Prosecutor’s Flawed Case May Have Led to Wrongful Arrest and Possibility that Real Killer Remains at Large
(Cambridge, Mass.) — Forensic experts with Physicians for Human Rights (PHR) reaffirm that the Mexican Attorney General’s Office (PGR) has disregarded the available scientific evidence from the 2006 shooting death of American journalist Brad Will. PHR’s review of the available evidence undercuts Mexico’s theory that the fatal shot was fired from the reporter’s immediate vicinity. Therefore, PHR is concerned over the likelihood that the wrong person remains in jail, charged with murder, while the real killer remains at large.
According to PHR, the Mexican prosecutor has deflected serious questions raised by its rigorous review of all available evidence. Will was one of at least 13 individuals who were fatally shot during protests in Oaxaca in 2006.

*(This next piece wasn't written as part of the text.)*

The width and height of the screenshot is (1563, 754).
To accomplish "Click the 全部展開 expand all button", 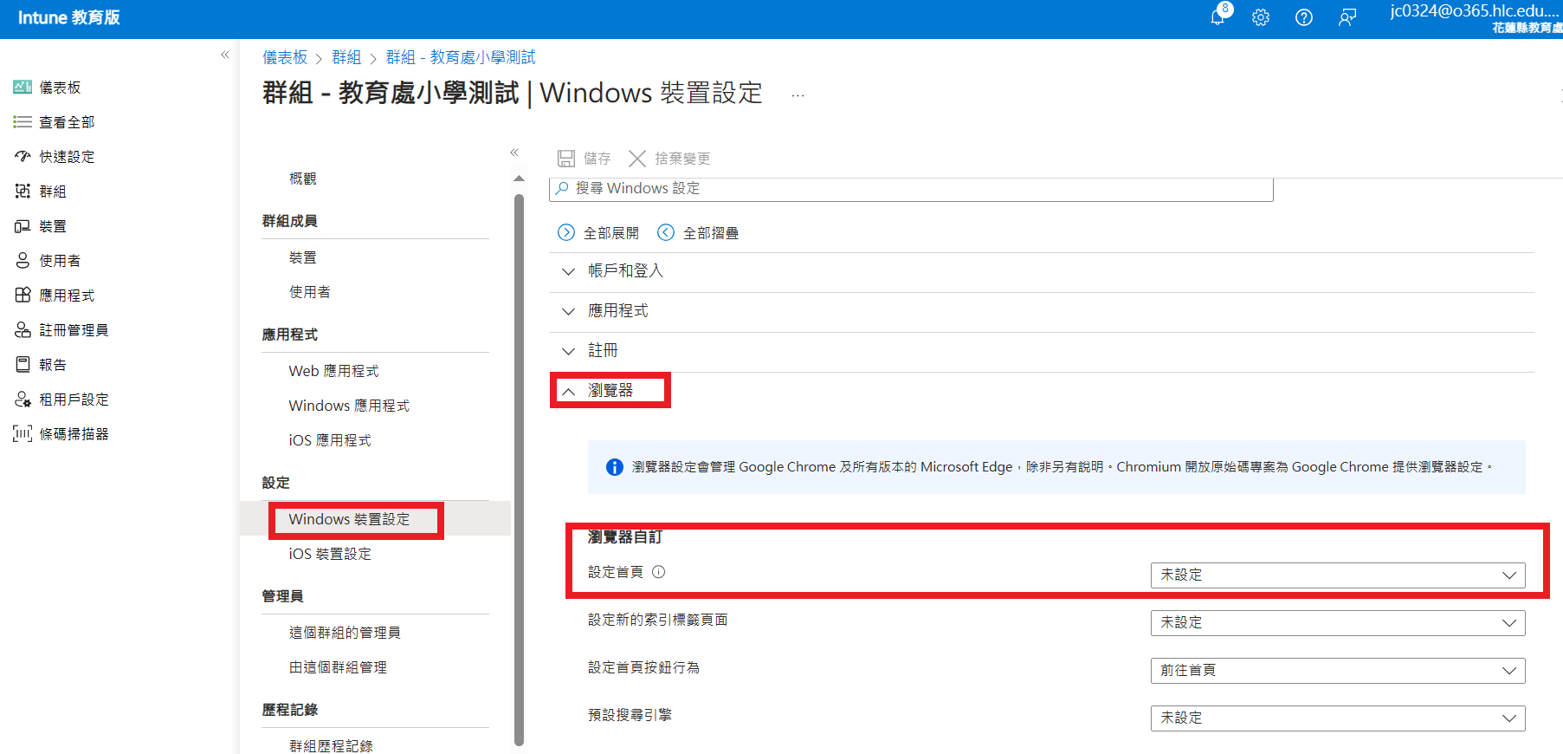I will pos(599,232).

“From the documentation we recently received from the PGR, it is clear that there is no intention to allow forensic science to factor into the investigation of the case,””says Stefan Schmitt, Director of PHR’s International Forensic Program. “I see nothing in the scientific evidence that would indicate that Juan Manuel Martinez Moreno, who is accused of having stood in Brad Will’s vicinity and shot him, could have physically done so. In misrepresenting the facts, the PGR is clearly intent on making Will’s death look like a singular homicide and refraining from looking at the possibility that it might be linked to the clear pattern of unsolved gunshot-related deaths that happened at the time in Oaxaca.”
PHR’s independent forensic review conducted in March 2008 concluded that one of the projectiles ricocheted off a red object, deforming the projectile and transferring traces of red paint to it, before fatally striking Brad Will.
“There is no evidence of an intermediary red object close to the victim off of which the projectile could have ricocheted,” continued Schmitt.